It is a powerful reminder of the challenge of maintaining racial solidarity when justice, fairness, and human dignity are under attack. Just because people share the same color and ethnicity does not mean they share the same desire or concern to support one another. Ideally, the community needs to become a unified village where its members bond together when resisting any form of external oppression. Therefore, the community needs to become a “family.” And like any family, the internal differences should be put aside when there are multiple external threats to its members. But when you have “skinfolk” who are not kinfolk, their sense of alignment is more with the external threat, even when the threat is White supremacy. The word betrayal comes to mind when someone considered dependable violates trust, confidence, or loyalty. Betrayal comes in different forms.

In July of last year, Salman Fiqy stood in the front row behind President Trump during a campaign rally in St. Cloud, Minnesota. Fiqy, who first immigrated to the United States from Somalia in 2009, said he was proud to campaign for Trump. Now, things are different, and Fiqy’s support for the Republican Party is over. After threatening to end the Temporary Protected Status for Somalis in Minnesota, President Trump has called Somali immigrants living in the United States “garbage” and wants them to leave, claiming that “they contribute nothing.”

CBS News is reporting that ICE is now targeting Somali people with final deportation orders in Minneapolis and St. Paul. “We felt betrayal by the president, the one we organized for and did an outreach for,” Fiqy said. Imam Tawakal Ismail, a self-described religious leader in Minnesota, is joining Fiqy in disavowing his connection to the GOP at both the local and national levels. “We expected leadership that stands up for truth and justice. That did not happen.” Ismail said.

Donald Trump has always shown who he is as a man and president. This is his second term; therefore, Fiqy and Ismail should have already known what Trump stood for. It should be no surprise to them that Trump is not a man of character. It is not only Trump who betrayed the Somalis, but Fiqy and Ismail when they followed through on an opportunity for the GOP to gain further ground in the Somali community.

REQUIRED ACTIONS –
1. Name every city mentioned in the passage on betrayal.
2. Answer these from the passage on betrayal:
(a) In what year did Salman Fiqy first immigrate to the United States?
(b) Which news outlet is reporting that ICE is targeting Somali people with final deportation orders?
(c) What word did President Trump use for Somali immigrants living in the United States?
You will not need the data items for this work.

[Data items]
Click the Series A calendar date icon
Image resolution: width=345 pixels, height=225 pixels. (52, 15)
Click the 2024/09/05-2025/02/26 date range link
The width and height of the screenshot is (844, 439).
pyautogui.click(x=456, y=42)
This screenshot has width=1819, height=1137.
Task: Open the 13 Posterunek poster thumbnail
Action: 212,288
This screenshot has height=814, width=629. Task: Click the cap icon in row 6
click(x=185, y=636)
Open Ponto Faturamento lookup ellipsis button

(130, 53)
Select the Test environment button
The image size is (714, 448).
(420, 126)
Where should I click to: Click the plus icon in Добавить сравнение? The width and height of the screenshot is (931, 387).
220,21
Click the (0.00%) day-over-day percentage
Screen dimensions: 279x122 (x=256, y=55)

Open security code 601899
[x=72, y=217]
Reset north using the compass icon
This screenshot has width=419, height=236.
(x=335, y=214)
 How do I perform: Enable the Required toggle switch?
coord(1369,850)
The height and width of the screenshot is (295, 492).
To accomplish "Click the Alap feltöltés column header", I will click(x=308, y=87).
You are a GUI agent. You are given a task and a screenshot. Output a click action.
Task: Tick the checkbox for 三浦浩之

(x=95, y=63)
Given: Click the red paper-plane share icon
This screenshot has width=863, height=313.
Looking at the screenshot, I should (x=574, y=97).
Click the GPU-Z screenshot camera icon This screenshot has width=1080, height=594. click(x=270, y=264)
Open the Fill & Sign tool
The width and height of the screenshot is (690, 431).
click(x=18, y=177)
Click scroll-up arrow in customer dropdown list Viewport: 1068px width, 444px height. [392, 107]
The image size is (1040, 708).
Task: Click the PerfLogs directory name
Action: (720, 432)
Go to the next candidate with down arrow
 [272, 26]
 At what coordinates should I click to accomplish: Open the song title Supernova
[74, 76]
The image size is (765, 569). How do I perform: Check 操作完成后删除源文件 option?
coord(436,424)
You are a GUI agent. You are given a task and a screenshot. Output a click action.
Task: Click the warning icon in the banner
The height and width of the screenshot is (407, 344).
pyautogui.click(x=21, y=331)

TASK-BY-TASK ANSWERS –
1. St. Cloud, Minneapolis, St. Paul

2.
(a) 2009
(b) CBS News
(c) "Garbage"